At church last evening my pastor began his sermon on the Lord's Prayer saying that we've all heard "Don't believe everything you read" and "Don't believe everything you see"  Then he said something that continues to rattle around in my brain.  He said, "Don't believe everything you think."  


How easily we deceive ourselves and how desperately we need to take the things we think and run them past the truth found in God's Word.  I know this is true.  I have said things like this to others in my more than 35 years in ministry.  But there was something about the way he said it that caused me to stop and consider again the importance of the Bible as my North Star. (Some of these thoughts may also be fueled by seeing "Inception" twice.)  How quickly I assume that my understanding of reality is the correct one.  How wrongly I assume that my thinking on issues is accurate.  How often I am wrong.


I did listen to the rest of the sermon, but his opening was worth the price of admission.  I'm off to spend to some time in the truth, asking God to show me what is real.

Monday, August 09, 2010

Full Maturity

In my personal life, my ministry, my church and my Home Group, the issue of maturity keeps rising to the surface.  What is it?  How do we know when we get there?  What do we do with those who claim to be mature (or others make that claim for them) but who are emotional basket cases or who inflict emotional and spiritual harm to others by their words, attitudes or actions?  

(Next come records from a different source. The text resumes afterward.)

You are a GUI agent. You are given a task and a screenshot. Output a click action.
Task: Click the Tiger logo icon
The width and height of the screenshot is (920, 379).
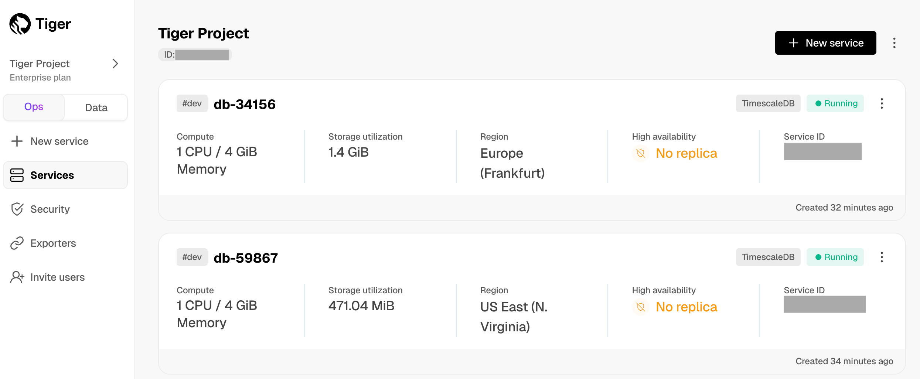[20, 24]
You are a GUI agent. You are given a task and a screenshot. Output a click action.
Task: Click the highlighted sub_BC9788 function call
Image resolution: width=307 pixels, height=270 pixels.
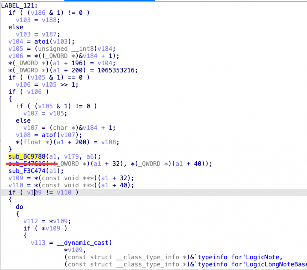27,156
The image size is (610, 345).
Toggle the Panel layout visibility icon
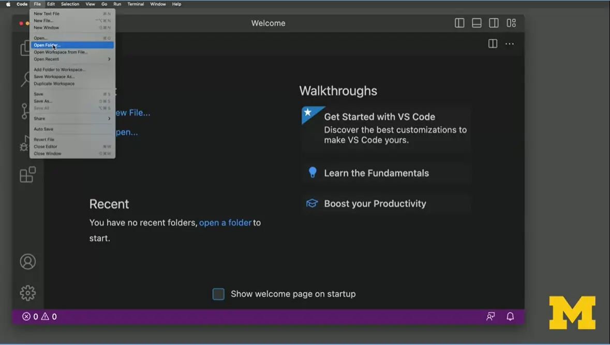coord(476,23)
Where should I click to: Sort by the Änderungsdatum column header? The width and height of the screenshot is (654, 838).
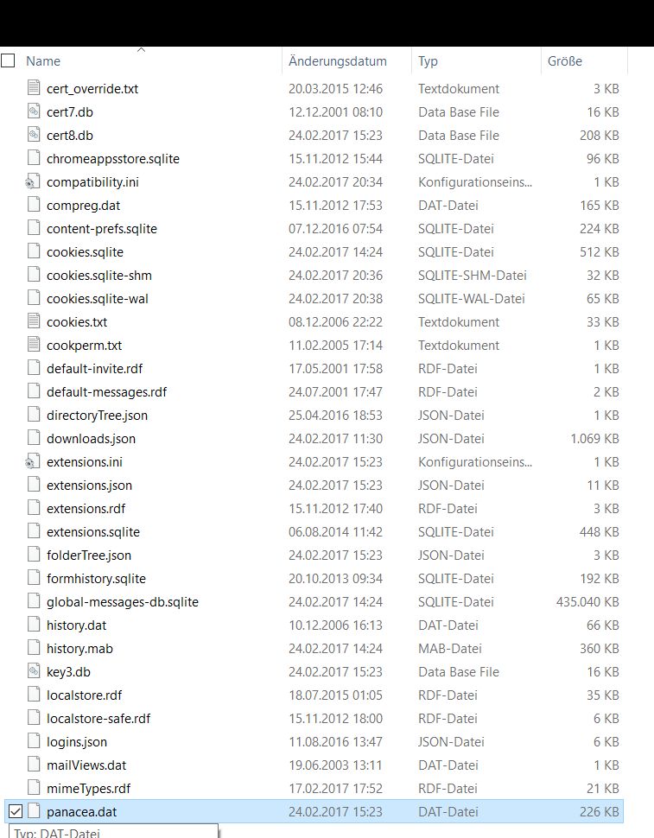pos(338,61)
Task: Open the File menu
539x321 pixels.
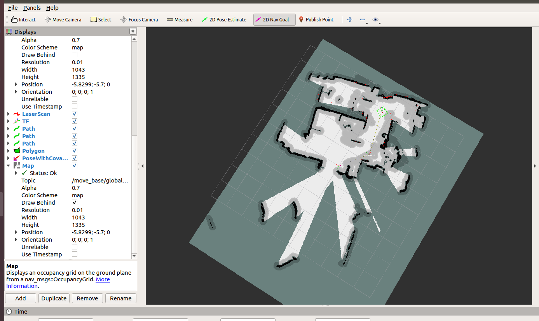Action: click(12, 7)
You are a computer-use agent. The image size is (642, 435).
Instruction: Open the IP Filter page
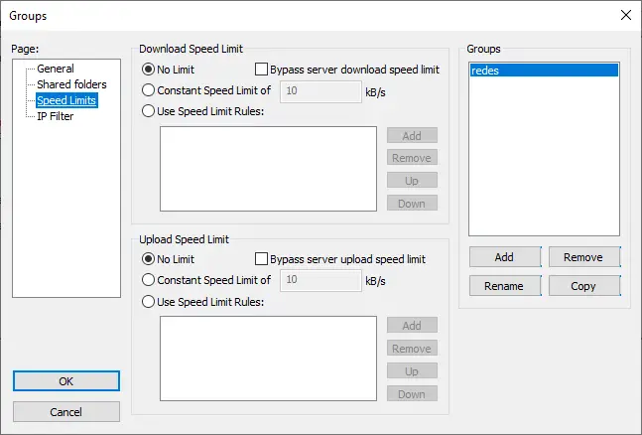[x=55, y=116]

I would abandon ever defining or seeking to achieve maturity, seeing all the evidences of spiritual immaturity, but then I run into passages like the one from Paul's letter to the Christians at Colossae which says, "Him [Jesus] we proclaim, warning everyone and teaching everyone with all wisdom, that we may present everyone mature in Christ. For this I toil, struggling with all his energy that he powerfully works within me. Colossians 1:27-29 (ESV)  Paul was putting a lot of energy (provided by God) into doing things that would be used to present EVERYONE mature in Christ.

In Paul's letter to the church at Ephesus he writes, "And he [God] gave the apostles, the prophets, the evangelists, the shepherds and teachers, to equip the saints for the work of ministry, for building up the body of Christ, until we all attain to the unity of the faith and of the knowledge of the Son of God, to mature manhood, to the measure of the stature of the fullness of Christ, so that we may no longer be children, tossed to and fro by the waves and carried about by every wind of doctrine, by human cunning, by craftiness in deceitful schemes. Rather, speaking the truth in love, we are to grow up in every way into him who is the head, into Christ, from whom the whole body, joined and held together by every joint with which it is equipped, when each part is working properly, makes the body grow so that it builds itself up in love. Ephesians 4:11-16 (ESV)

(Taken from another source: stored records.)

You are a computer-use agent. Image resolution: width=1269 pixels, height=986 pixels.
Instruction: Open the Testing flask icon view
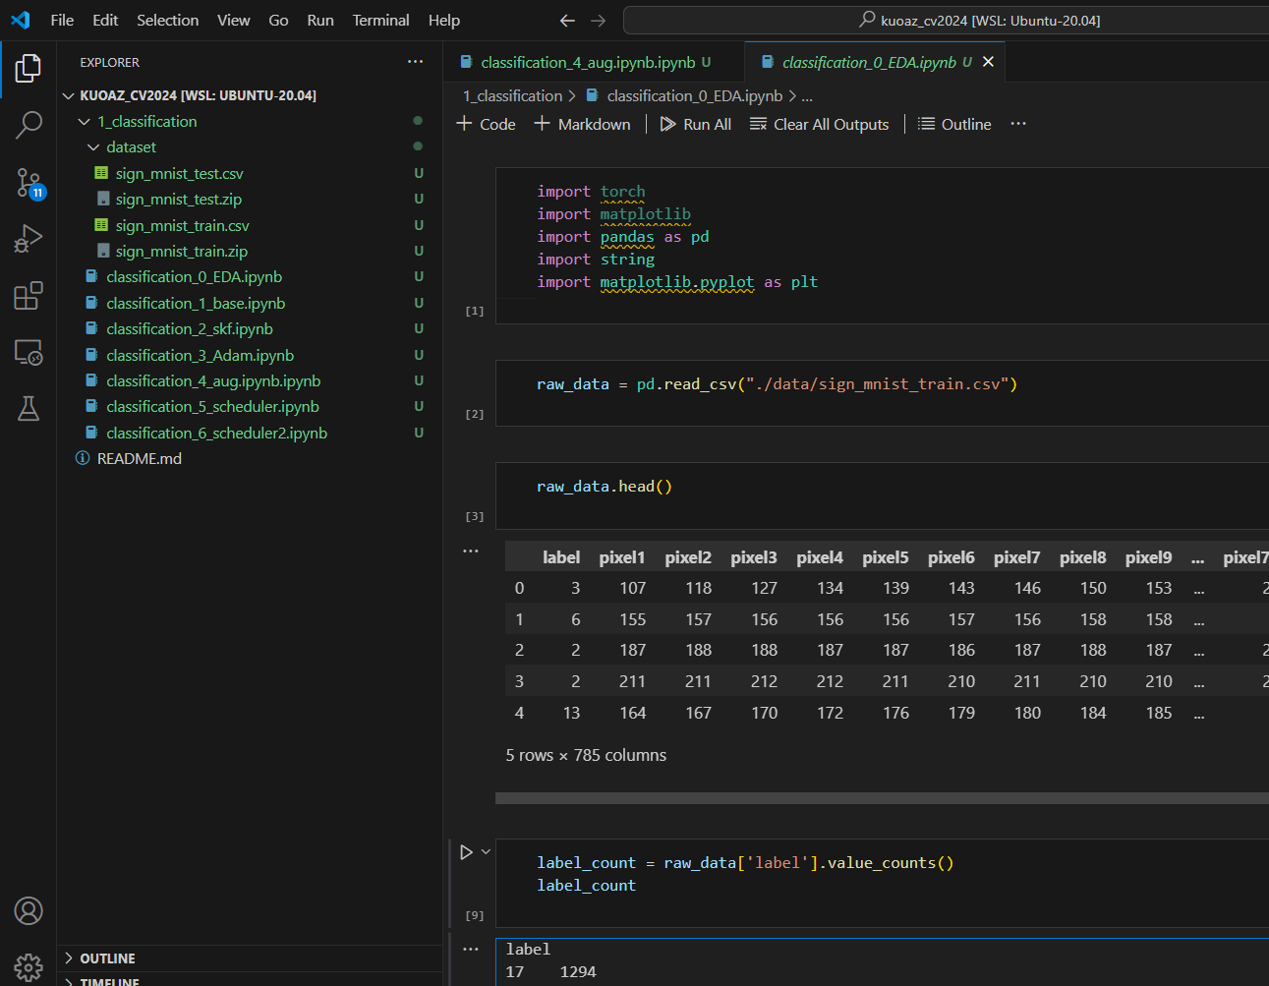[x=29, y=409]

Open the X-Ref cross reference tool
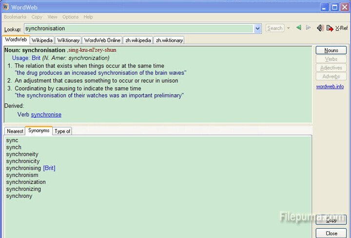click(342, 28)
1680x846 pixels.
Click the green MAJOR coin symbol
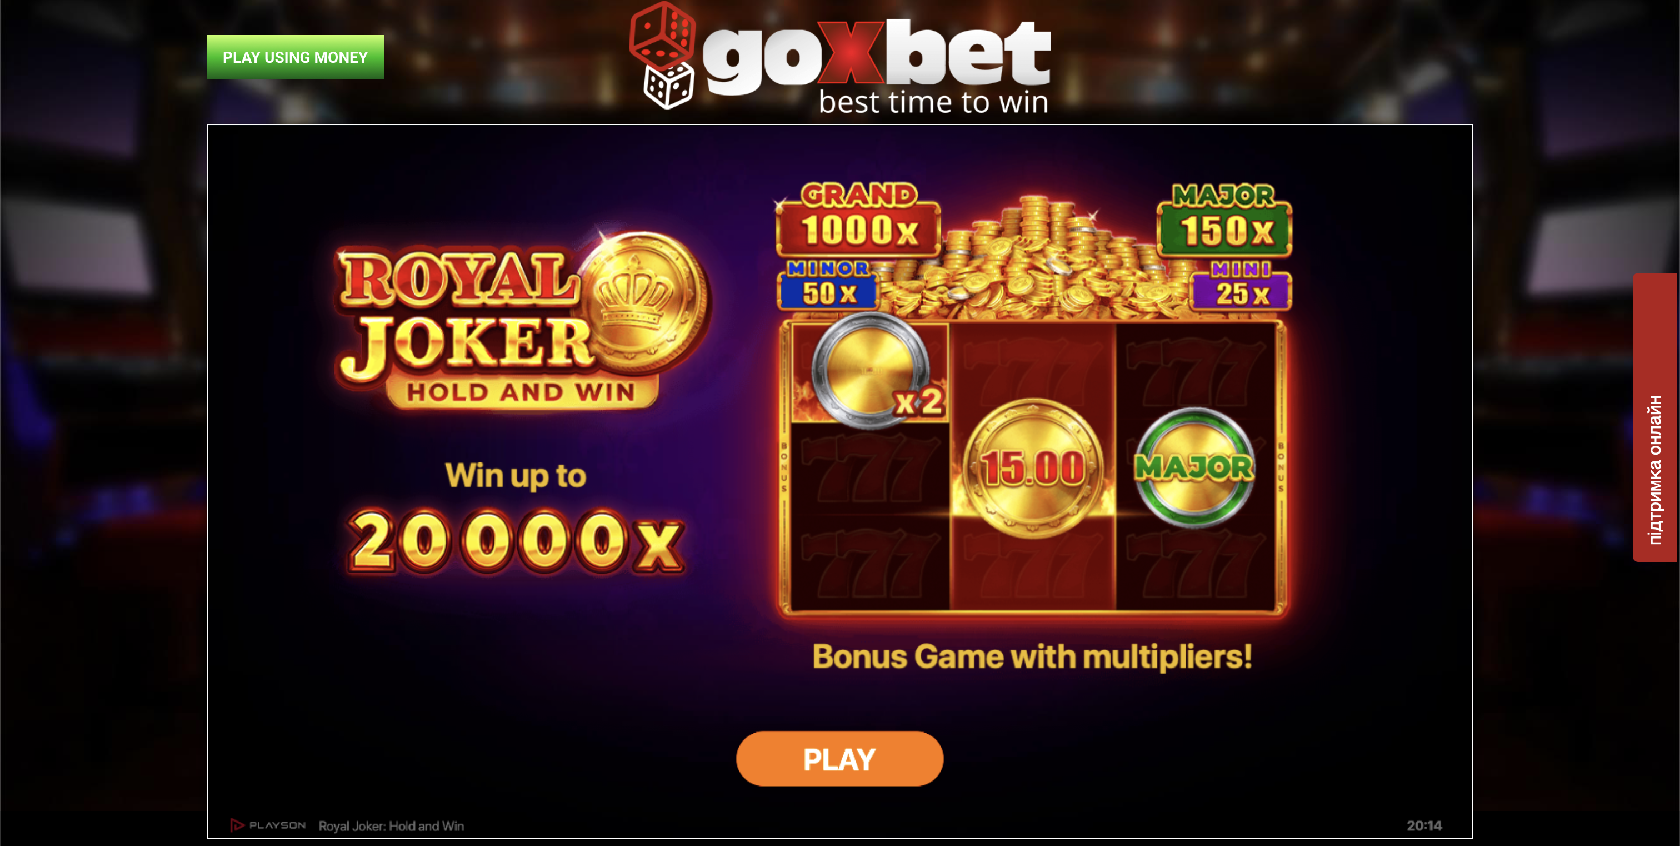[x=1194, y=467]
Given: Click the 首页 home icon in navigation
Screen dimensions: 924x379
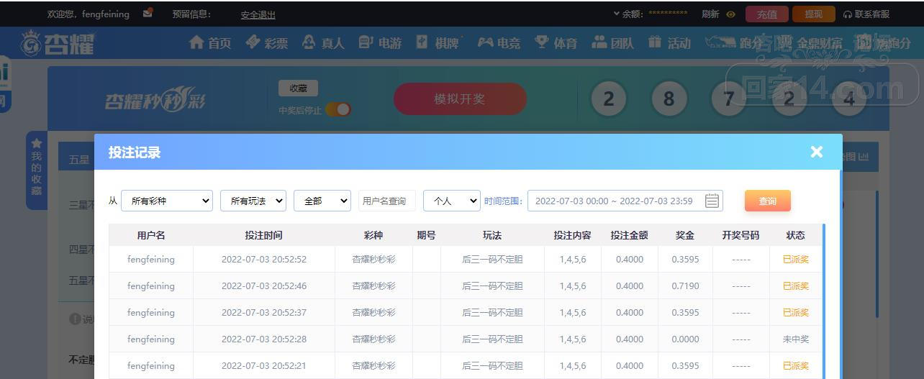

So while me may never be able to say this:




















I do think we can get to the place where we can recognize in ourselves, and in others, the maturity that God calls His children to.  Why else would Paul insist that maturity was an attainable goal and especially so when looking for leaders in the local church?

But when we think about maturity, we would all do well to look for biblical definitions of maturity rather than those handed to us by our church culture.  The church cultures tends to be skewed toward the amount of biblical information one possesses in one's memory while, by contrast, Jesus and Paul looked at other measurements such as loving God and loving people or not being tossed around with every new idea but growing up into Jesus.

As usual, I have no definitive answer about what maturity is, but I'm getting clearer on what maturity is not.

Tuesday, August 03, 2010

The Help

I am almost finished with the book, The Help, by Kathryn Stockett.  (Already I highly recommend it to you.)  The story takes place in 1963 in Jackson, MS.  It recounts life in white households with black househelp, particularly those women who helped raise the white children.  The question that keeps coming to mind as I read is "What would my own response have been to white/black relations if I had lived in the 1960's South?"  I'd like to think I would have been one of those who would have treated blacks as equals, created in the image of God.  But there were institutional and societal barriers in place that made this complicated.  Would I have been willing to cross those barriers?  What is the equivalent barriers today that I have been unwilling to cross to connect to people who are unlike me?  I don't have answers, but I do have lots of questions.